Love Your Monsters_ Postenvironmentalism and the Anthropocene - Michael Shellenberger [2]
All of this will require a new posture and a new paradigm. We must open our eyes to the joy and excitement experienced by the newly prosperous and increasingly free. We must create a world where every human can not only realize her material needs but also her higher needs for creativity, choice, beauty — and wilderness. In the words of the father of the modern Indian Constitution, Babasaheb Ambedkar, “The slogan of a democratic society must be machinery, and more machinery, civilization and more civilization” — the same tools needed, we might add, for planetary gardening. /
EVOLVE
The Case for Modernization as the Road to Salvation
Michael Shellenberger and Ted Nordhaus
Sometime around 2014, Italy will complete construction of 78 mobile floodgates aimed at protecting Venice’s three inlets from the rising tides of the Adriatic Sea. The massive doors — 20 meters by 30 meters, and 5 meters thick — will, most of the time, lie flat on the sandy seabed between the lagoon and the sea. But when a high tide is predicted, the doors will empty themselves of water and fill with compressed air, rising up on hinges to keep the Adriatic out of the city. Three locks will allow ships to move in and out of the lagoon while the gates are up.
Nowhere else in the world have humans so constantly had to create and re-create their infrastructure in response to a changing natural environment than in Venice. The idea for the gates dates back to the 1966 flood, which inundated 100 percent of the city. Still, it took from 1970 to 2002 for the hydrologist Robert Frassetto and others to convince their fellow Italians to build them. Not everyone sees the oscillating and buoyant floodgates as Venice’s salvation. After the project was approved, the head of World Wildlife Fund Italy said, “Today the city’s destiny rests on a pretentious, costly, and environmentally harmful technological gamble.”
In truth, the grandeur that is Venice has always rested — quite literally — on a series of pretentious, costly, and environmentally harmful technological gambles. Her buildings rest upon pylons made of ancient larch and oak trees ripped from inland forests a thousand years ago. Over time, the pylons were petrified by the saltwater, infill was added, and cathedrals were constructed. Little by little, technology helped transform a town of humble fisherfolk into the city we know today.
Saving Venice has meant creating Venice, not once, but many times since its founding. And that is why her rescue from the rising seas serves as an apt metaphor for solving this century’s formidable environmental problems. Each new act of salvation will result in new unintended consequences, positive and negative, which will in turn require new acts of salvation. What we call “saving the Earth” will, in practice, require creating and re-creating it again and again for as long as humans inhabit it.
1.
Many environmentally concerned people today view technology as an affront to the sacredness of nature, but our technologies have always been perfectly natural. Our animal skins, our fire, our farms, our windmills, our nuclear plants, and our solar panels — all 100 percent natural, drawn, as they are, from the raw materials of the Earth.

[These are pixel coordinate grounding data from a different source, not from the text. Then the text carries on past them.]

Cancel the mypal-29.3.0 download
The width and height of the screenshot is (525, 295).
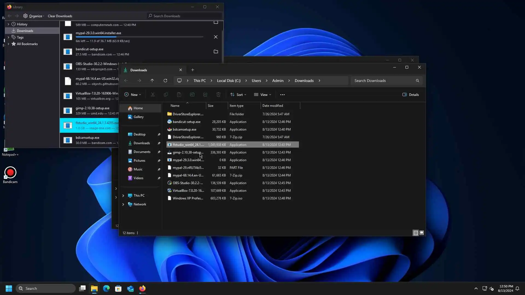216,37
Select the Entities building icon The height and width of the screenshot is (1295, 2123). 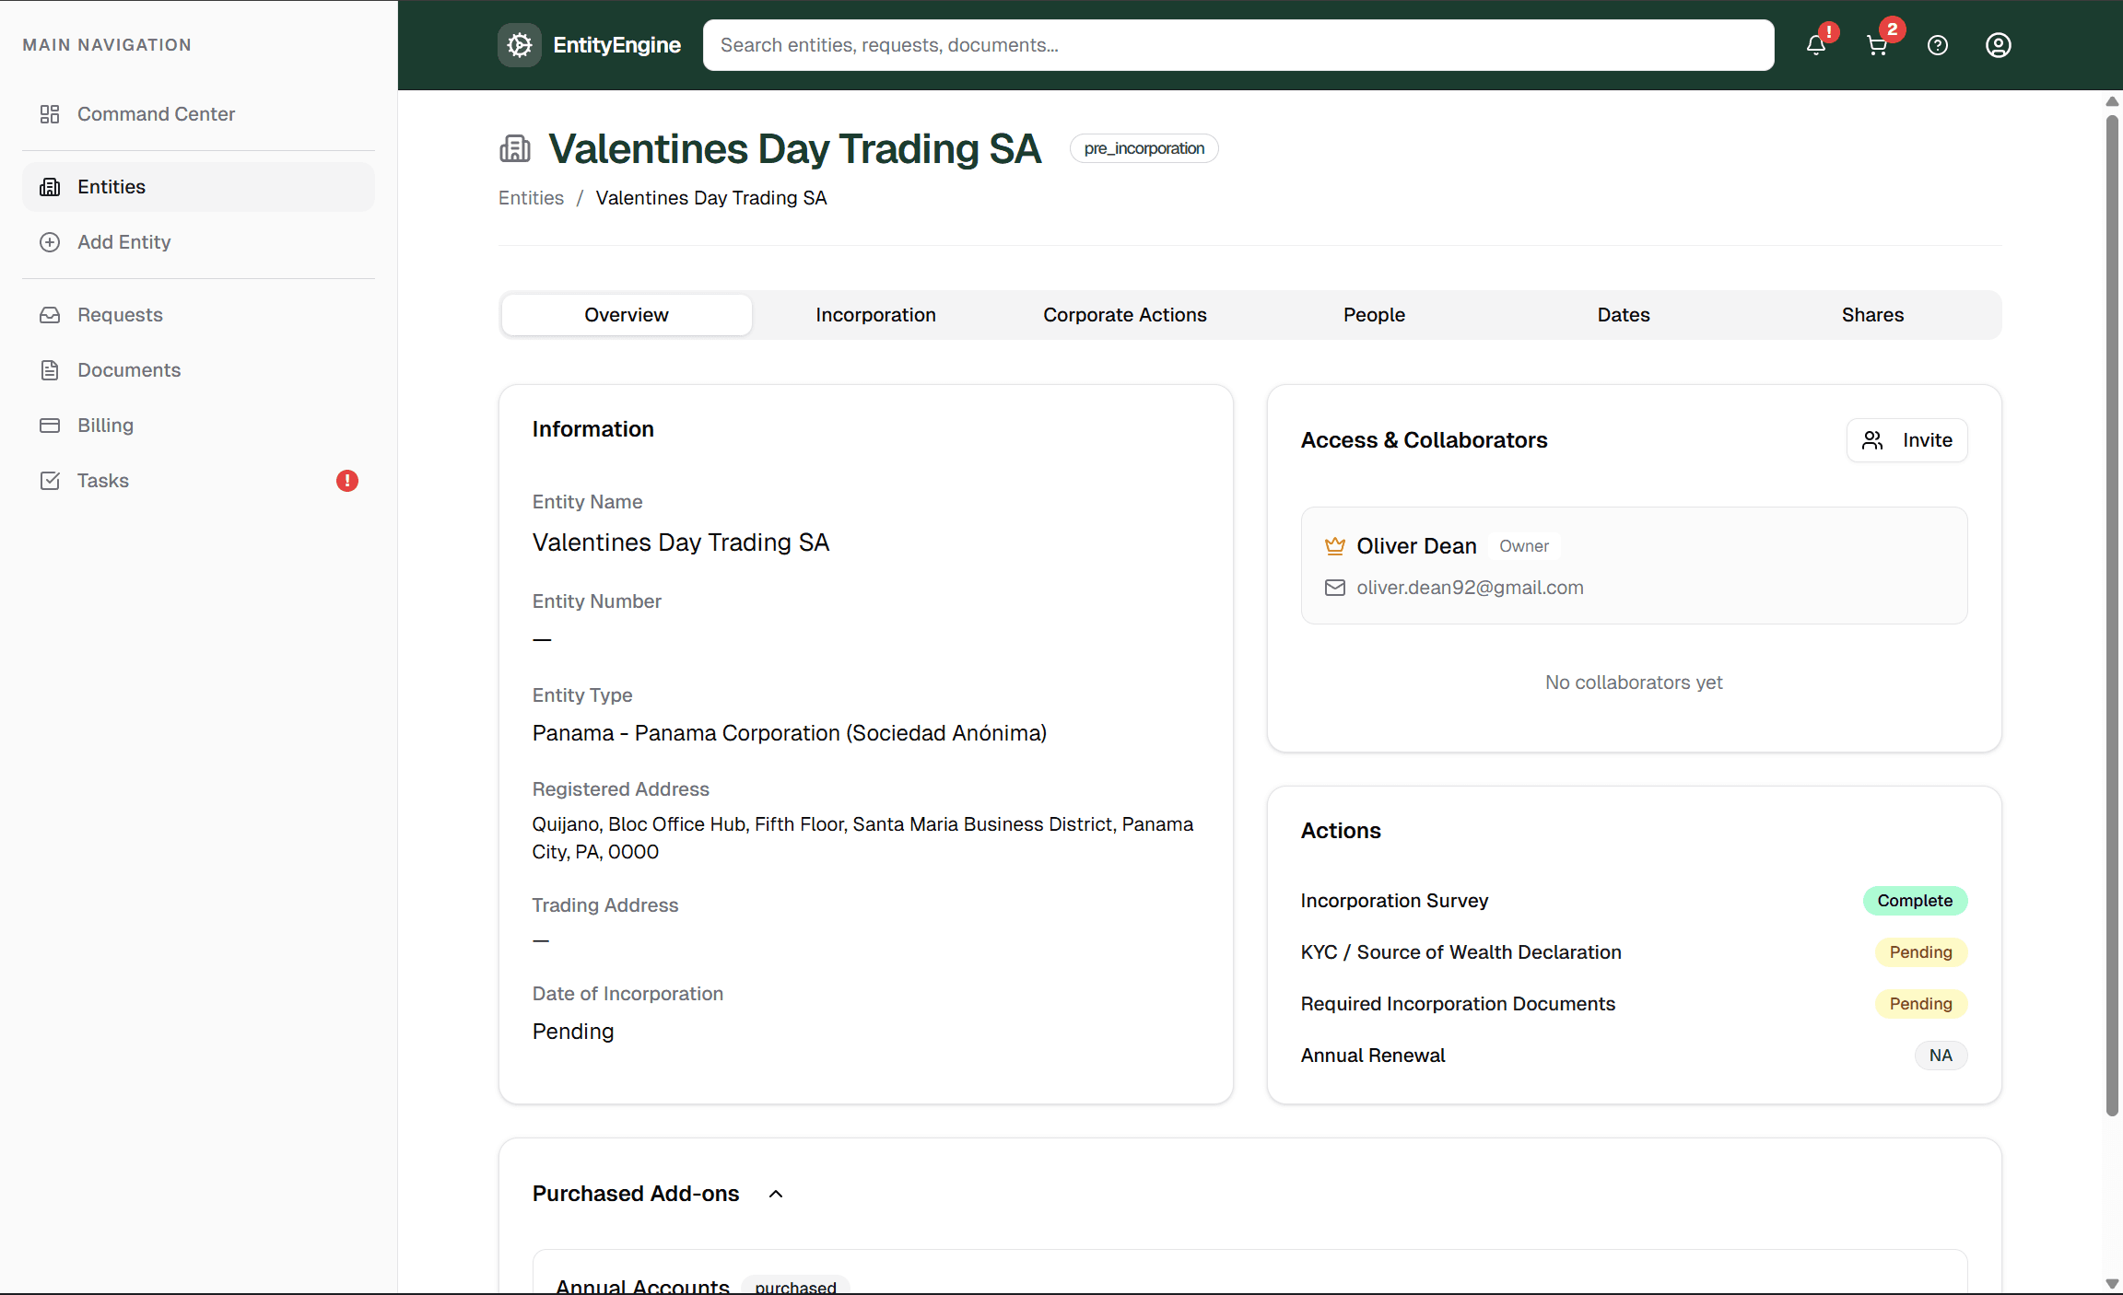tap(51, 186)
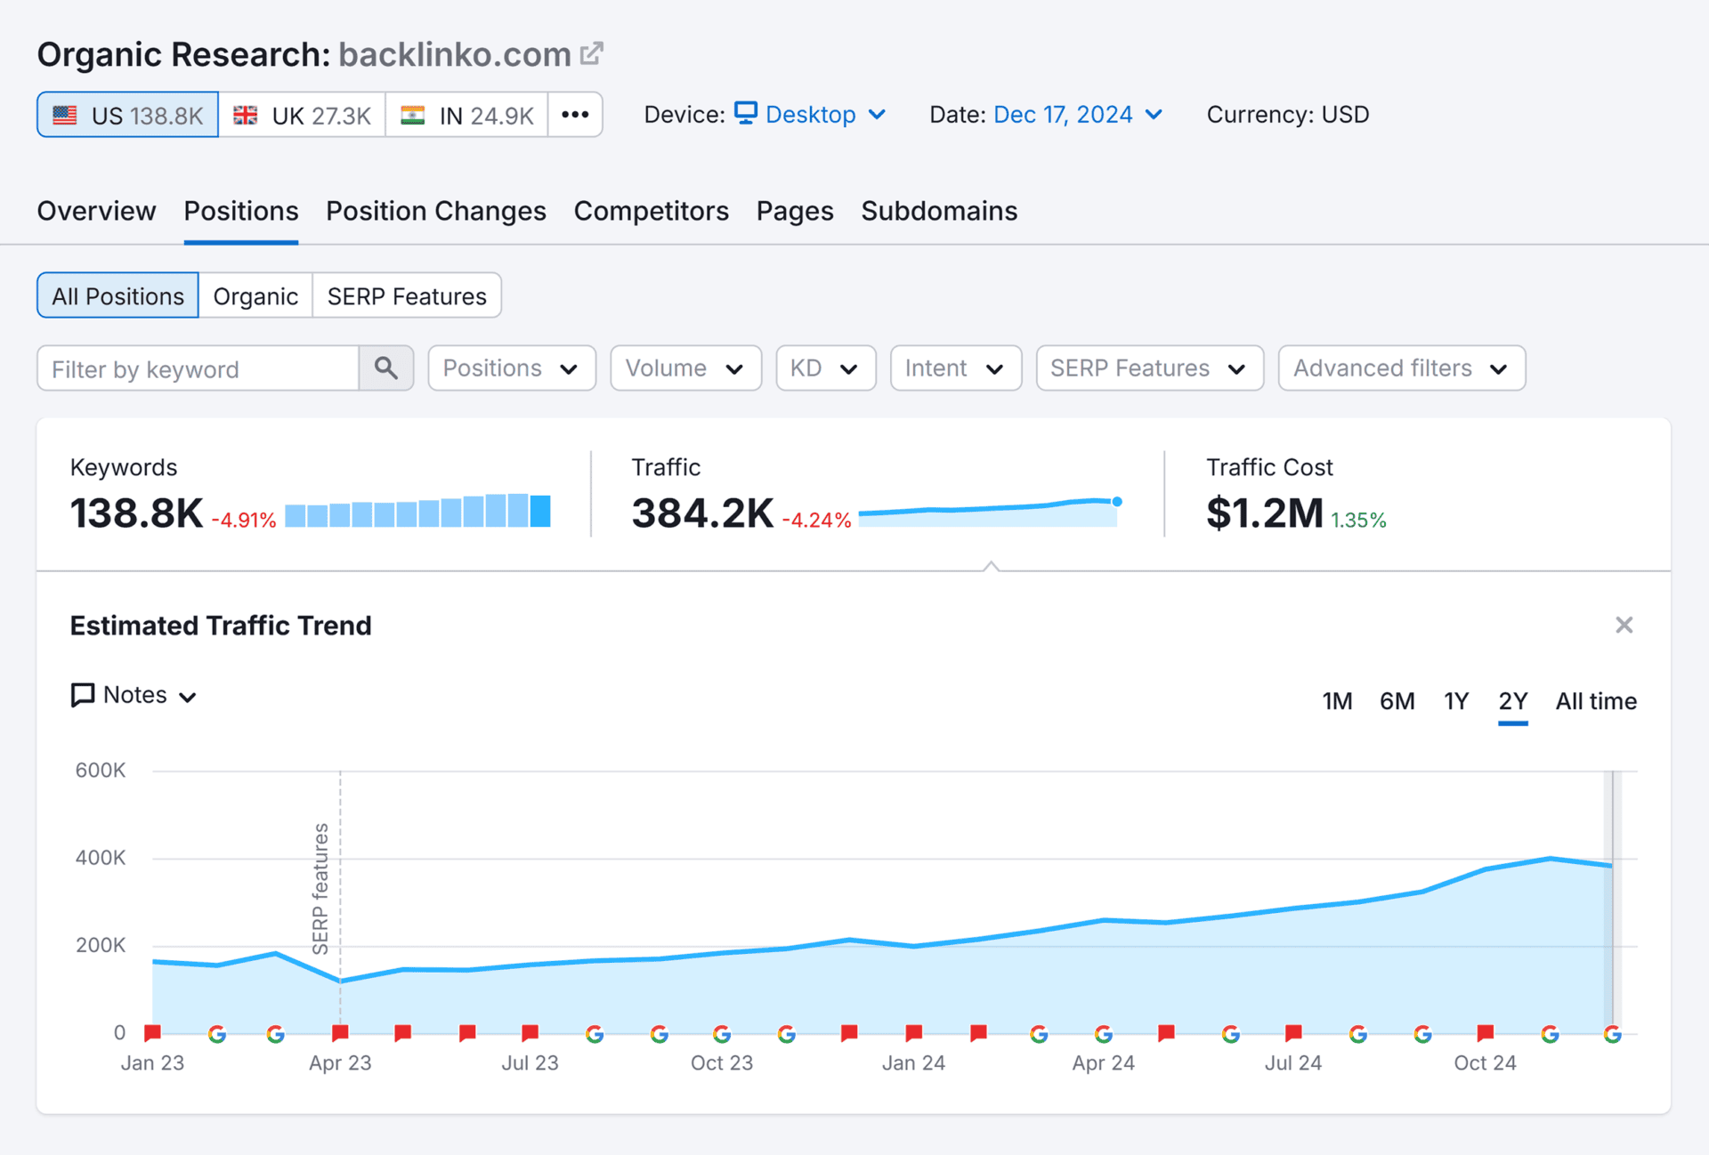
Task: Open the Position Changes tab
Action: (x=435, y=211)
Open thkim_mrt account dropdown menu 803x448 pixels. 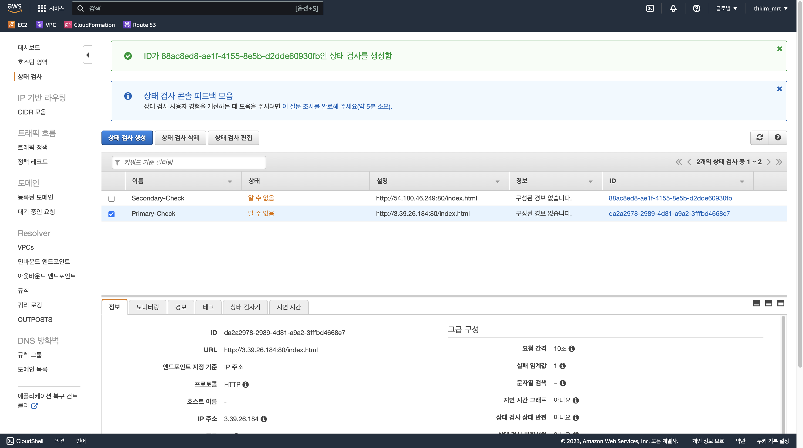(x=770, y=8)
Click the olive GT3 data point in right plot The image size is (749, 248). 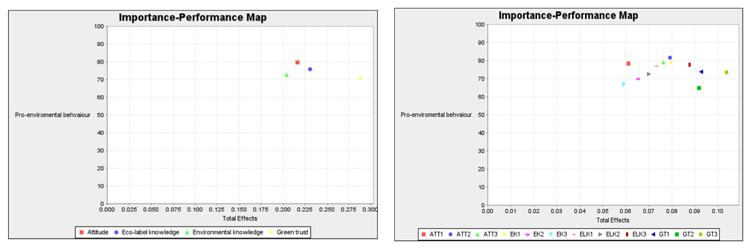click(x=726, y=72)
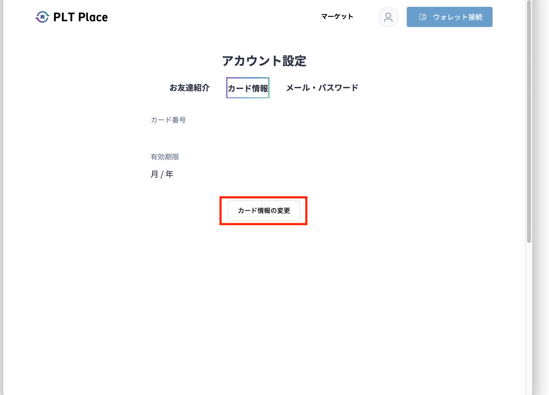Open the マーケット navigation link
The image size is (549, 395).
(337, 17)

Furthermore, over the course of human history, those technologies have not only been created by us, but have also helped to create us. Recent archeological evidence suggests that the reason for our modern hands, with their opposable thumbs and shorter fingers, is that they were better adapted for tool use. Ape hands are great for climbing trees but not, it turns out, for striking flint or making arrowheads. Those prehumans whose hands could best use tools gained an enormous advantage over those whose hands could not.